TASK INSTRUCTIONS: Could you copy out, word for word, everything in the listing below from the line containing "за 4 месяца" down to the line containing "click(x=553, y=25)", including both of those lines but leaving out the pictures?

DATA FOR THIS EXERCISE:
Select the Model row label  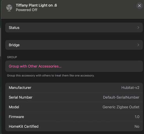coord(14,107)
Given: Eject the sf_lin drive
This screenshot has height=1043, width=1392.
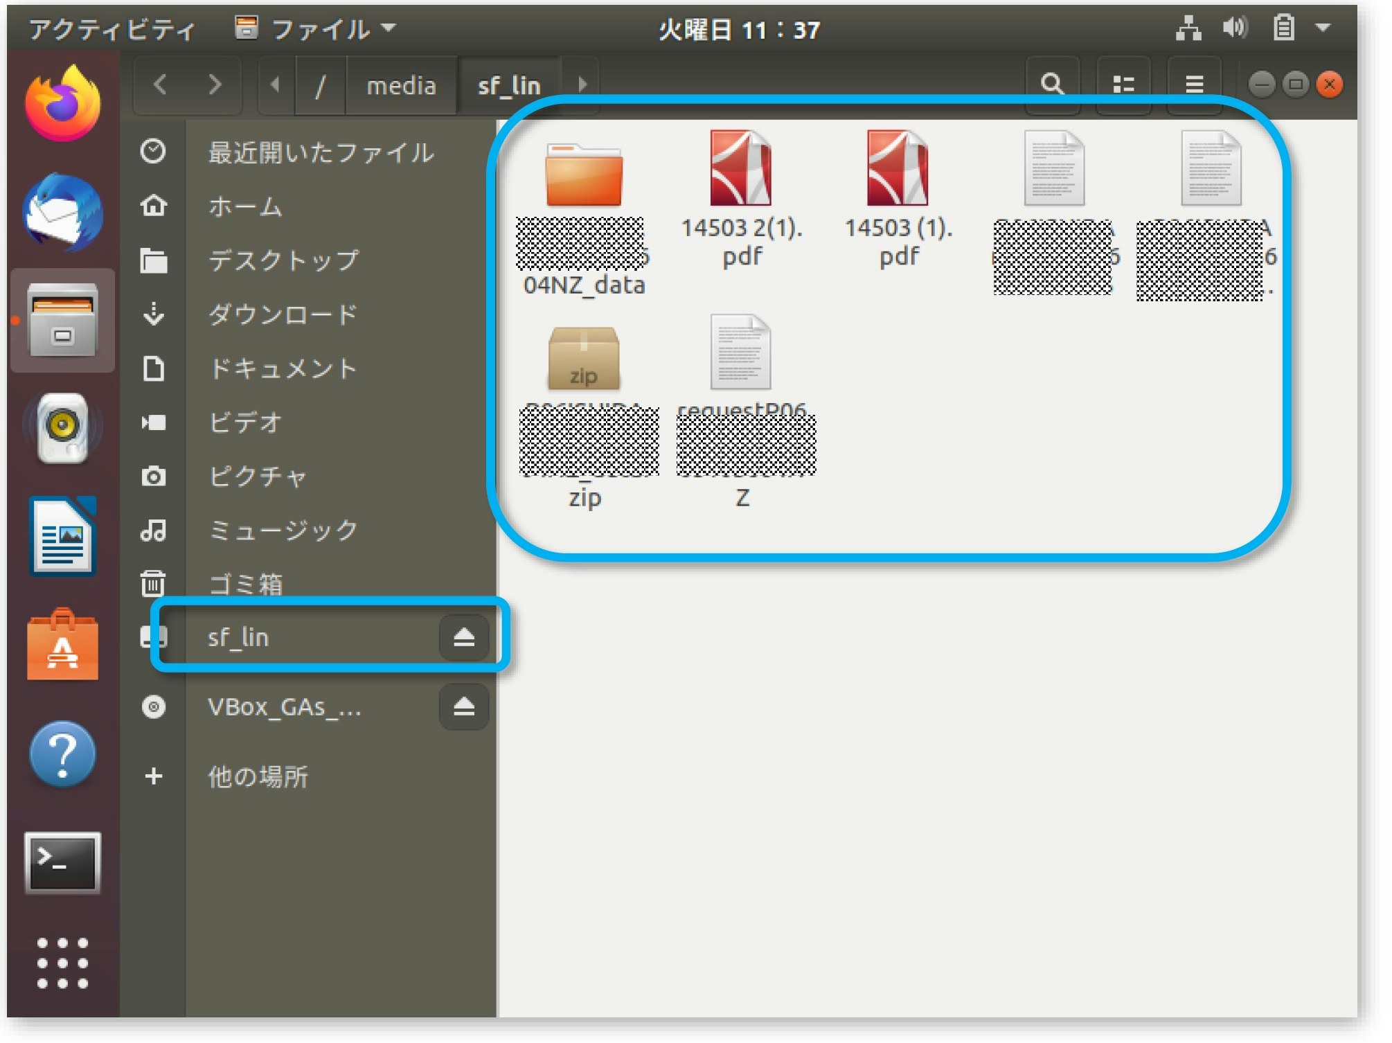Looking at the screenshot, I should [x=463, y=637].
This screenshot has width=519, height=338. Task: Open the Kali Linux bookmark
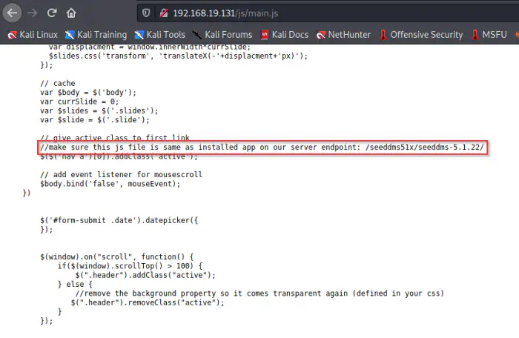(32, 34)
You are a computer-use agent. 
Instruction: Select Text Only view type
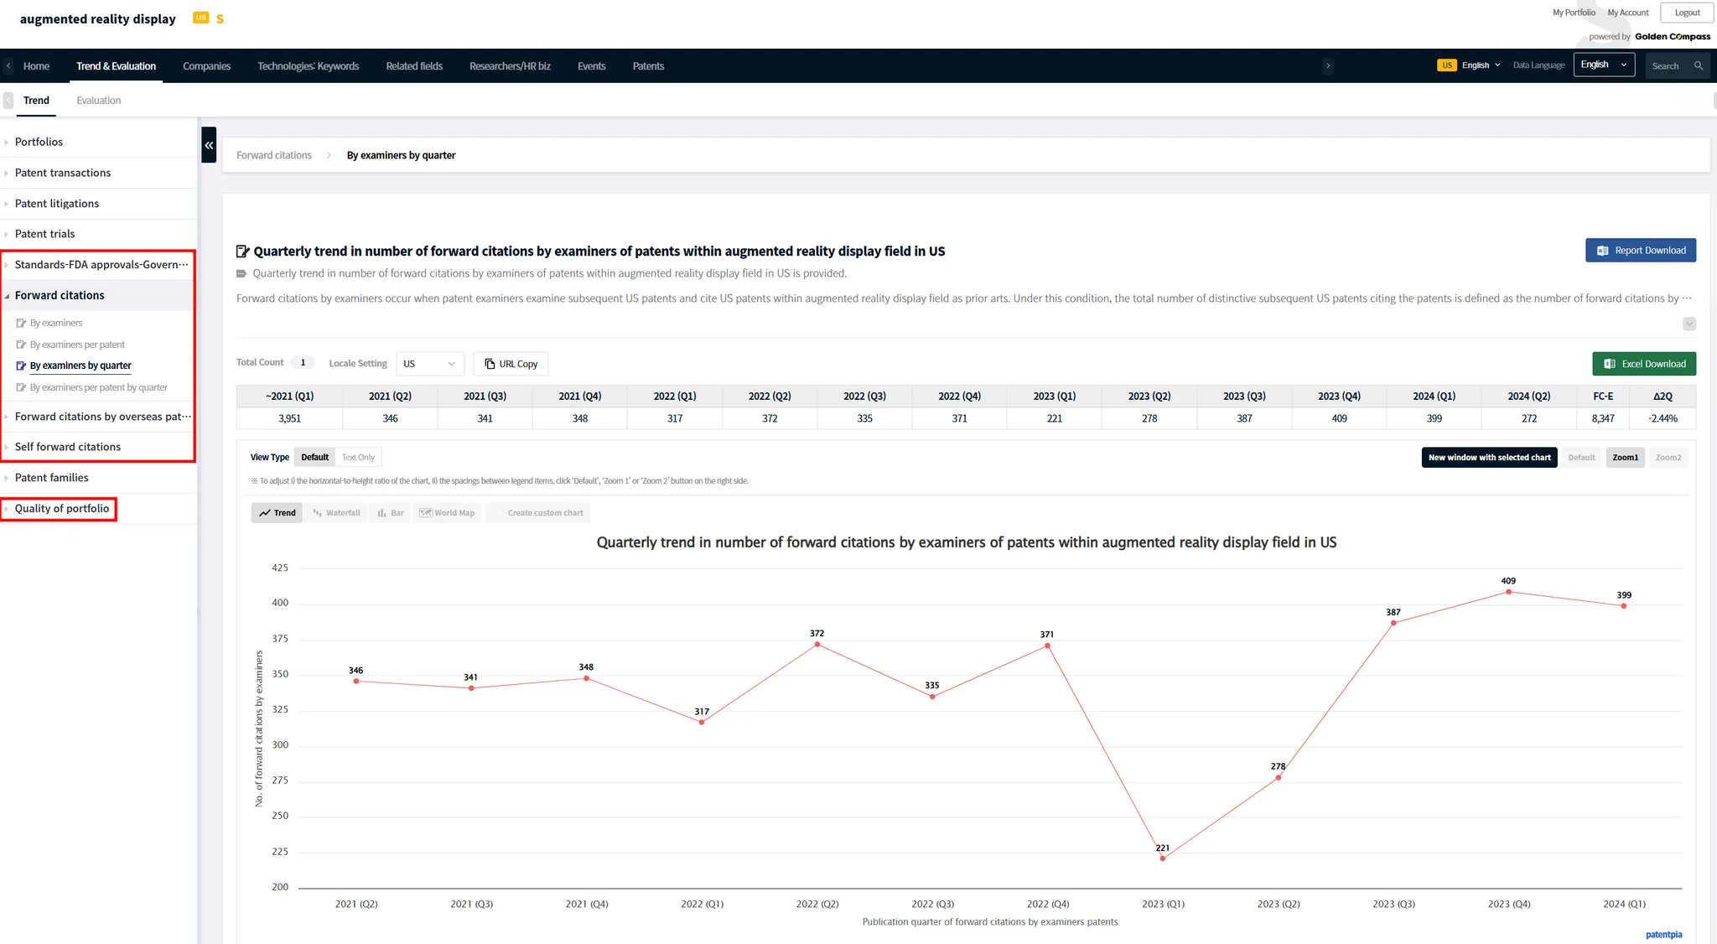tap(358, 458)
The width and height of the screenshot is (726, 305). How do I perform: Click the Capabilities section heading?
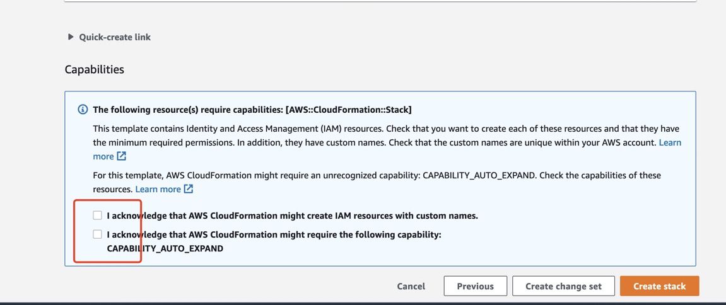coord(95,69)
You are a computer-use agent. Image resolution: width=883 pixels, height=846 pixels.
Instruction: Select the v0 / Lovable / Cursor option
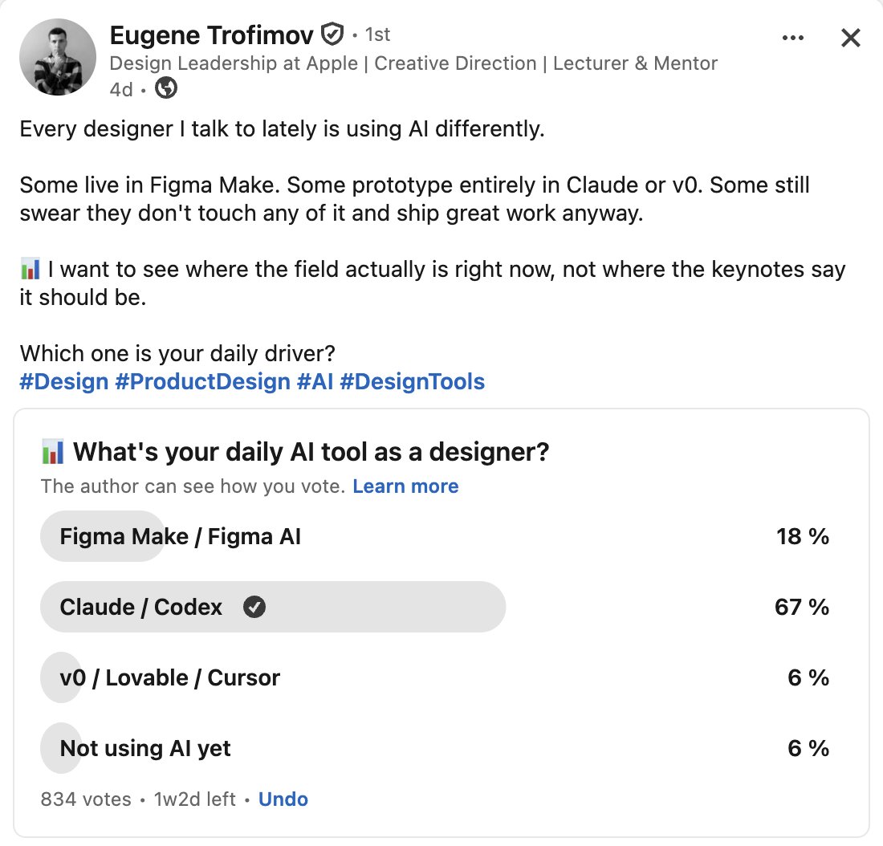pyautogui.click(x=435, y=677)
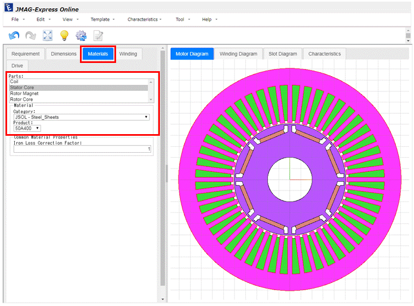Click the JMAG-Express logo icon

tap(9, 9)
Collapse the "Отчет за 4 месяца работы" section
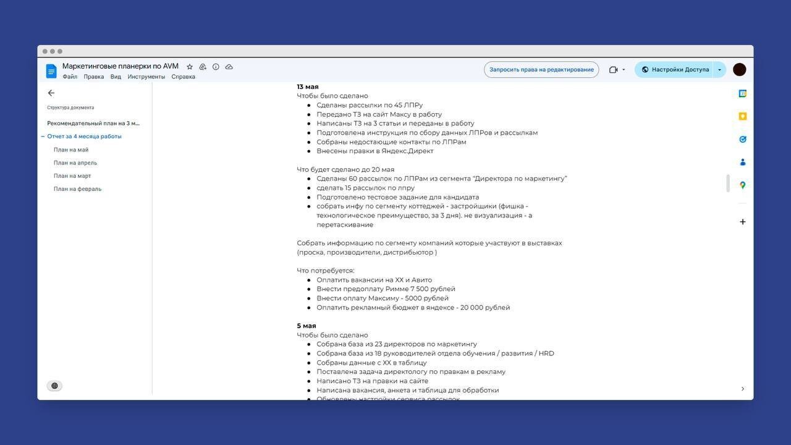 (x=43, y=137)
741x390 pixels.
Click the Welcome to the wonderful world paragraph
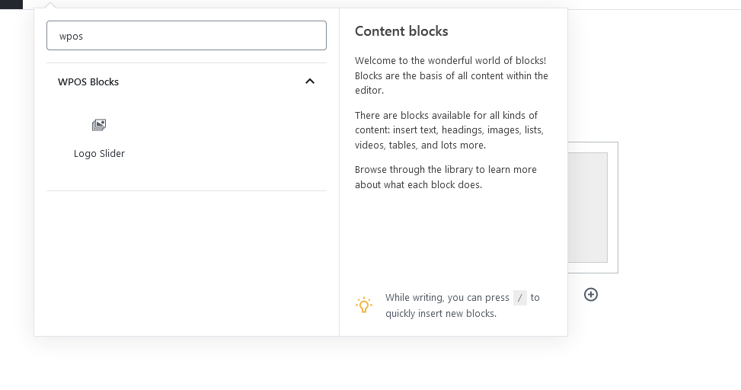pos(452,75)
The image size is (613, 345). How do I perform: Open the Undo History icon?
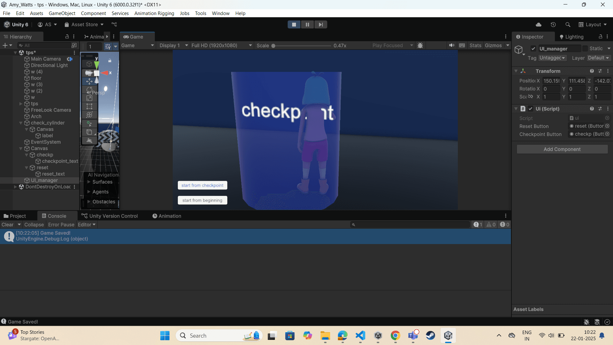click(x=553, y=25)
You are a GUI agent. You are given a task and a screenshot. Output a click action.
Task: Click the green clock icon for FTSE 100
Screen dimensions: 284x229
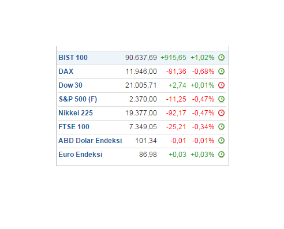221,126
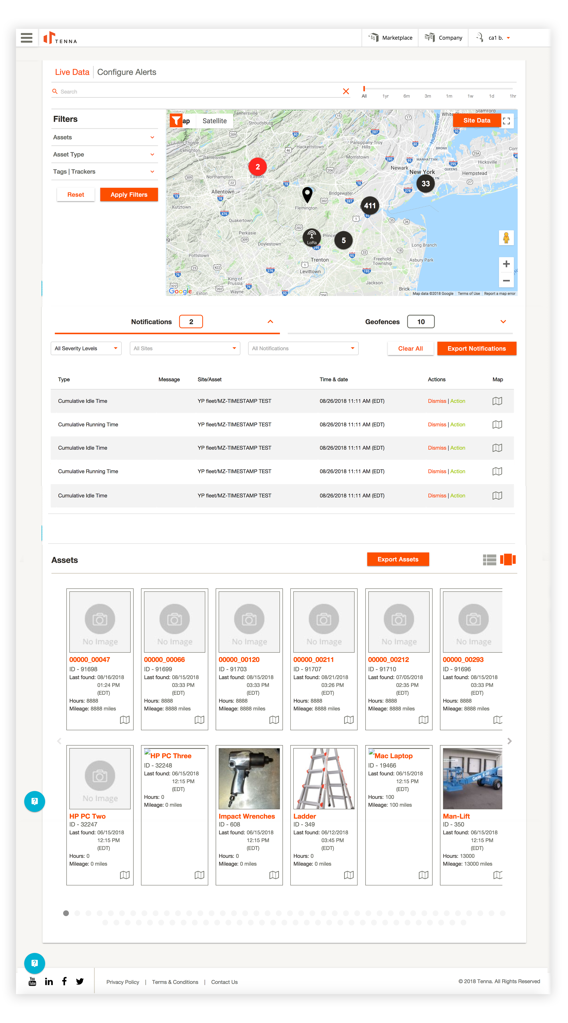Open Tenna YouTube page icon
This screenshot has width=568, height=1023.
pyautogui.click(x=33, y=981)
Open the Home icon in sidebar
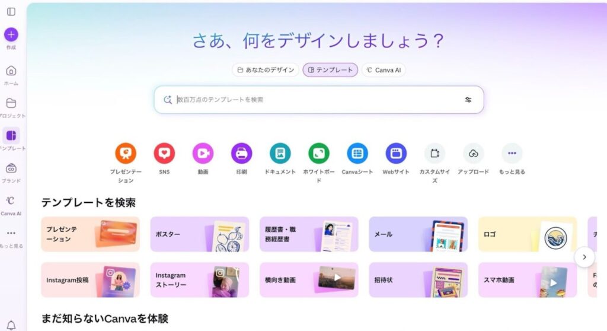Screen dimensions: 607x331 coord(11,71)
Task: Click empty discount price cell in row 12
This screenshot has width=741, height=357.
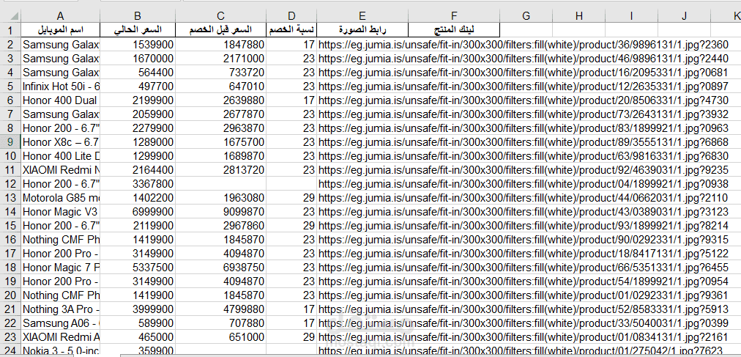Action: point(220,183)
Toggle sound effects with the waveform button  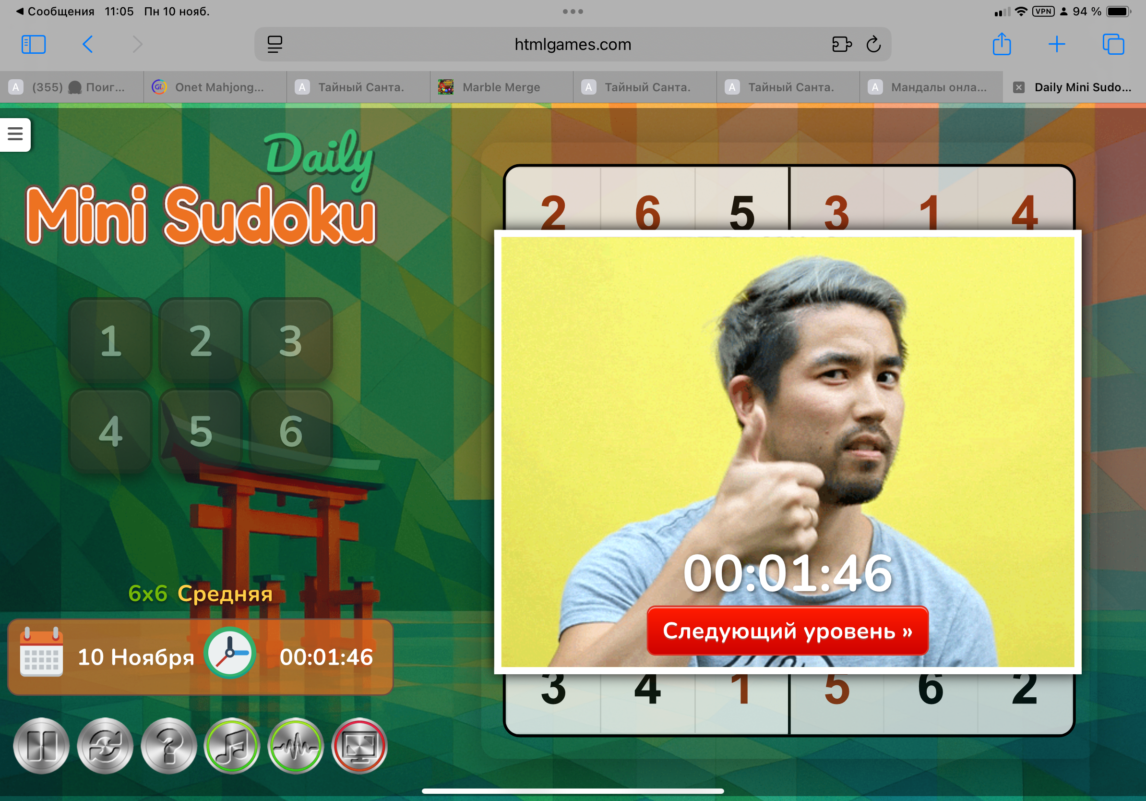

REPLY:
Collapse the "Отчет за 4 месяца работы" section
 (x=43, y=137)
741x390 pixels.
Click the Welcome to the wonderful world paragraph
pos(452,75)
The image size is (613, 345). How do I perform: Open the Undo History icon?
click(x=553, y=25)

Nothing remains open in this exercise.